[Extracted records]
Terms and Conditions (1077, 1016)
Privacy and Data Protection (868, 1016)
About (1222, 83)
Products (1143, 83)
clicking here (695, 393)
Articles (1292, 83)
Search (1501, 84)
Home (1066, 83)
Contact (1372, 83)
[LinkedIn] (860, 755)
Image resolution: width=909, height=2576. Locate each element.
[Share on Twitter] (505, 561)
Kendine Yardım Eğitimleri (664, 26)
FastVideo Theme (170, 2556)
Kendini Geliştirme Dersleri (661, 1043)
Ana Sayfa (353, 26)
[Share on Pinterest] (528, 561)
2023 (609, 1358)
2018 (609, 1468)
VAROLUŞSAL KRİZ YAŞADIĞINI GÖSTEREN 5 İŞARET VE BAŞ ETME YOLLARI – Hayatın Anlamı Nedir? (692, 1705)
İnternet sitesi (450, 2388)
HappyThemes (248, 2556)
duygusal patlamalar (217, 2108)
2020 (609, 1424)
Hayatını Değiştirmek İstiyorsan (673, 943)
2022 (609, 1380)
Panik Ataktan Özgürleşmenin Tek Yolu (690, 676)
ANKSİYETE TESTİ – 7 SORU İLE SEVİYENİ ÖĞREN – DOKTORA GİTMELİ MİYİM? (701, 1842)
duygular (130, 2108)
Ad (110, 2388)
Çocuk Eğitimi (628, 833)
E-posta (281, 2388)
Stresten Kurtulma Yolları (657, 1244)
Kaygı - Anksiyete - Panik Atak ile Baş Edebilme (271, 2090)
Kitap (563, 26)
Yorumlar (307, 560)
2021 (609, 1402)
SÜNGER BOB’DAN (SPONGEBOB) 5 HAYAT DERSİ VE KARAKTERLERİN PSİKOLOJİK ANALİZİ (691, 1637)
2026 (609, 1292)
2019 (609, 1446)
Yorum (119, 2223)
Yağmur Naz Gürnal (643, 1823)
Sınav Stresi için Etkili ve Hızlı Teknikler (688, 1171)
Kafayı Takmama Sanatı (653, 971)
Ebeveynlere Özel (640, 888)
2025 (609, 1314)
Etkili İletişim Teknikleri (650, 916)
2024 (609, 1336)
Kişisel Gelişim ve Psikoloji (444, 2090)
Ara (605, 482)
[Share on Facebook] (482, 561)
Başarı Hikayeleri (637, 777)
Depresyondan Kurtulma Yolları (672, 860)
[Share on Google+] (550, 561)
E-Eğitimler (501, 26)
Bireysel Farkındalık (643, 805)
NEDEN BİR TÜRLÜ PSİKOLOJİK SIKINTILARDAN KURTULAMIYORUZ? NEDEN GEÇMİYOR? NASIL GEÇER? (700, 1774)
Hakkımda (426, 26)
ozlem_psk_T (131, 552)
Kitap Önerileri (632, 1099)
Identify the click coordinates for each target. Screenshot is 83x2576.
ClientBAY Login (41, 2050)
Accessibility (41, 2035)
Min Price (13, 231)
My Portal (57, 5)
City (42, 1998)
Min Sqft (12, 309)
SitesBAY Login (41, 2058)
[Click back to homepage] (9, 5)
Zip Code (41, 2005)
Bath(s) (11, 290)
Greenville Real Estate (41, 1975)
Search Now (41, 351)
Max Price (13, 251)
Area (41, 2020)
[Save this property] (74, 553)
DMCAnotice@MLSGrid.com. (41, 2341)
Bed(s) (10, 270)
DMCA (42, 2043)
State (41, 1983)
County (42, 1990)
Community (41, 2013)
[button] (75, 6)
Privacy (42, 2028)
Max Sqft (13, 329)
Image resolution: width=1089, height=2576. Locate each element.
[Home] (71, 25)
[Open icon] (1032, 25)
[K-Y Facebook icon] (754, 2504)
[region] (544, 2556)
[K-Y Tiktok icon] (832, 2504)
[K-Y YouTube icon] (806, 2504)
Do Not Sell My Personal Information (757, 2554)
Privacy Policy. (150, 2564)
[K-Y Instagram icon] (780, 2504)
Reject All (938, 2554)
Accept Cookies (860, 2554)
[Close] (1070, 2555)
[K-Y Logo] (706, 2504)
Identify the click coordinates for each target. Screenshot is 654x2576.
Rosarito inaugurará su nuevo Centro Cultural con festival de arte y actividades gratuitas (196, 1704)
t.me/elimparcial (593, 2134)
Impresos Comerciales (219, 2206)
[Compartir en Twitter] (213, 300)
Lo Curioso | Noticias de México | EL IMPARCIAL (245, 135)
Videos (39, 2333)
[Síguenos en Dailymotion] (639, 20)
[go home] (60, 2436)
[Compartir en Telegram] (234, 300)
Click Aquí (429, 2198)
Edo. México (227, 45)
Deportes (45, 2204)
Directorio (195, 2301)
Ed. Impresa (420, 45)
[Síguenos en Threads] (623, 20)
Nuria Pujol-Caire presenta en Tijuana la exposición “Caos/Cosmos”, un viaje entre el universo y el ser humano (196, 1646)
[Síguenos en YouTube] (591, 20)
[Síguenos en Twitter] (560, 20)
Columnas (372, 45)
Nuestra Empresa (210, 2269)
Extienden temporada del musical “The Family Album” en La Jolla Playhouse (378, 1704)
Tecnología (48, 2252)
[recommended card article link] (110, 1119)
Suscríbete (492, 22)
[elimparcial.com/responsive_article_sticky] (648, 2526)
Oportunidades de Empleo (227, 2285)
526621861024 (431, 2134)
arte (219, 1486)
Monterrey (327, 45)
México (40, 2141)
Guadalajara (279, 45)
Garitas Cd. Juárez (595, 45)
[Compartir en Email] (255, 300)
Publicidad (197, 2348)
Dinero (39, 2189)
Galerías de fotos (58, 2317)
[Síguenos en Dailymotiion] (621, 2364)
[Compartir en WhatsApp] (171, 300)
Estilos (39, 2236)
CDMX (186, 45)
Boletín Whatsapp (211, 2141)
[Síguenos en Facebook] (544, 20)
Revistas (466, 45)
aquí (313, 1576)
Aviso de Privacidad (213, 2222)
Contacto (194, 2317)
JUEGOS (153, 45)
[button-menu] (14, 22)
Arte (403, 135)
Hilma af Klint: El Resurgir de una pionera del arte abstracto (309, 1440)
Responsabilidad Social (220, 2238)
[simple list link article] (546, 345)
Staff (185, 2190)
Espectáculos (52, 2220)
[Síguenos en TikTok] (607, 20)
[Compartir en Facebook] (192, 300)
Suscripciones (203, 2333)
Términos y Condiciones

To do
Repeat the data verbatim.

Expected answer
Terms and Conditions (1077, 1016)
Privacy and Data Protection (868, 1016)
About (1222, 83)
Products (1143, 83)
clicking here (695, 393)
Articles (1292, 83)
Search (1501, 84)
Home (1066, 83)
Contact (1372, 83)
[LinkedIn] (860, 755)
Image resolution: width=909, height=2576. Locate each element.
[Share on Twitter] (505, 561)
Kendine Yardım Eğitimleri (664, 26)
FastVideo Theme (170, 2556)
Kendini Geliştirme Dersleri (661, 1043)
Ana Sayfa (353, 26)
[Share on Pinterest] (528, 561)
2023 (609, 1358)
2018 (609, 1468)
VAROLUŞSAL KRİZ YAŞADIĞINI GÖSTEREN 5 İŞARET VE BAŞ ETME YOLLARI – Hayatın Anlamı Nedir? (692, 1705)
İnternet sitesi (450, 2388)
HappyThemes (248, 2556)
duygusal patlamalar (217, 2108)
2020 (609, 1424)
Hayatını Değiştirmek İstiyorsan (673, 943)
2022 (609, 1380)
Panik Ataktan Özgürleşmenin Tek Yolu (690, 676)
ANKSİYETE TESTİ – 7 SORU İLE SEVİYENİ ÖĞREN – DOKTORA GİTMELİ MİYİM? (701, 1842)
duygular (130, 2108)
Ad (110, 2388)
Çocuk Eğitimi (628, 833)
E-posta (281, 2388)
Stresten Kurtulma Yolları (657, 1244)
Kaygı - Anksiyete - Panik Atak ile Baş Edebilme (271, 2090)
Kitap (563, 26)
Yorumlar (307, 560)
2021 (609, 1402)
SÜNGER BOB’DAN (SPONGEBOB) 5 HAYAT DERSİ VE KARAKTERLERİN PSİKOLOJİK ANALİZİ (691, 1637)
2026 (609, 1292)
2019 (609, 1446)
Yorum (119, 2223)
Yağmur Naz Gürnal (643, 1823)
Sınav Stresi için Etkili ve Hızlı Teknikler (688, 1171)
Kafayı Takmama Sanatı (653, 971)
Ebeveynlere Özel (640, 888)
2025 (609, 1314)
Etkili İletişim Teknikleri (650, 916)
2024 (609, 1336)
Kişisel Gelişim ve Psikoloji (444, 2090)
Ara (605, 482)
[Share on Facebook] (482, 561)
Başarı Hikayeleri (637, 777)
Depresyondan Kurtulma Yolları (672, 860)
[Share on Google+] (550, 561)
E-Eğitimler (501, 26)
Bireysel Farkındalık (643, 805)
NEDEN BİR TÜRLÜ PSİKOLOJİK SIKINTILARDAN KURTULAMIYORUZ? NEDEN GEÇMİYOR? NASIL GEÇER? (700, 1774)
Hakkımda (426, 26)
ozlem_psk_T (131, 552)
Kitap Önerileri (632, 1099)
Identify the click coordinates for each target. Screenshot is 83x2576.
ClientBAY Login (41, 2050)
Accessibility (41, 2035)
Min Price (13, 231)
My Portal (57, 5)
City (42, 1998)
Min Sqft (12, 309)
SitesBAY Login (41, 2058)
[Click back to homepage] (9, 5)
Zip Code (41, 2005)
Bath(s) (11, 290)
Greenville Real Estate (41, 1975)
Search Now (41, 351)
Max Price (13, 251)
Area (41, 2020)
[Save this property] (74, 553)
DMCAnotice@MLSGrid.com. (41, 2341)
Bed(s) (10, 270)
DMCA (42, 2043)
State (41, 1983)
County (42, 1990)
Community (41, 2013)
[button] (75, 6)
Privacy (42, 2028)
Max Sqft (13, 329)
Image resolution: width=1089, height=2576. Locate each element.
[Home] (71, 25)
[Open icon] (1032, 25)
[K-Y Facebook icon] (754, 2504)
[region] (544, 2556)
[K-Y Tiktok icon] (832, 2504)
[K-Y YouTube icon] (806, 2504)
Do Not Sell My Personal Information (757, 2554)
Privacy Policy. (150, 2564)
[K-Y Instagram icon] (780, 2504)
Reject All (938, 2554)
Accept Cookies (860, 2554)
[Close] (1070, 2555)
[K-Y Logo] (706, 2504)
Identify the click coordinates for each target. Screenshot is 654x2576.
Rosarito inaugurará su nuevo Centro Cultural con festival de arte y actividades gratuitas (196, 1704)
t.me/elimparcial (593, 2134)
Impresos Comerciales (219, 2206)
[Compartir en Twitter] (213, 300)
Lo Curioso | Noticias de México | EL IMPARCIAL (245, 135)
Videos (39, 2333)
[Síguenos en Dailymotion] (639, 20)
[go home] (60, 2436)
[Compartir en Telegram] (234, 300)
Click Aquí (429, 2198)
Edo. México (227, 45)
Deportes (45, 2204)
Directorio (195, 2301)
Ed. Impresa (420, 45)
[Síguenos en Threads] (623, 20)
Nuria Pujol-Caire presenta en Tijuana la exposición “Caos/Cosmos”, un viaje entre el universo y el ser humano (196, 1646)
[Síguenos en YouTube] (591, 20)
[Síguenos en Twitter] (560, 20)
Columnas (372, 45)
Nuestra Empresa (210, 2269)
Extienden temporada del musical “The Family Album” en La Jolla Playhouse (378, 1704)
Tecnología (48, 2252)
[recommended card article link] (110, 1119)
Suscríbete (492, 22)
[elimparcial.com/responsive_article_sticky] (648, 2526)
Oportunidades de Empleo (227, 2285)
526621861024 (431, 2134)
arte (219, 1486)
Monterrey (327, 45)
México (40, 2141)
Guadalajara (279, 45)
Garitas Cd. Juárez (595, 45)
[Compartir en Email] (255, 300)
Publicidad (197, 2348)
Dinero (39, 2189)
Galerías de fotos (58, 2317)
[Síguenos en Dailymotiion] (621, 2364)
[Compartir en WhatsApp] (171, 300)
Estilos (39, 2236)
CDMX (186, 45)
Boletín Whatsapp (211, 2141)
[Síguenos en Facebook] (544, 20)
Revistas (466, 45)
aquí (313, 1576)
Aviso de Privacidad (213, 2222)
Contacto (194, 2317)
JUEGOS (153, 45)
[button-menu] (14, 22)
Arte (403, 135)
Hilma af Klint: El Resurgir de una pionera del arte abstracto (309, 1440)
Responsabilidad Social (220, 2238)
[simple list link article] (546, 345)
Staff (185, 2190)
Espectáculos (52, 2220)
[Síguenos en TikTok] (607, 20)
[Compartir en Facebook] (192, 300)
Suscripciones (203, 2333)
Términos y Condiciones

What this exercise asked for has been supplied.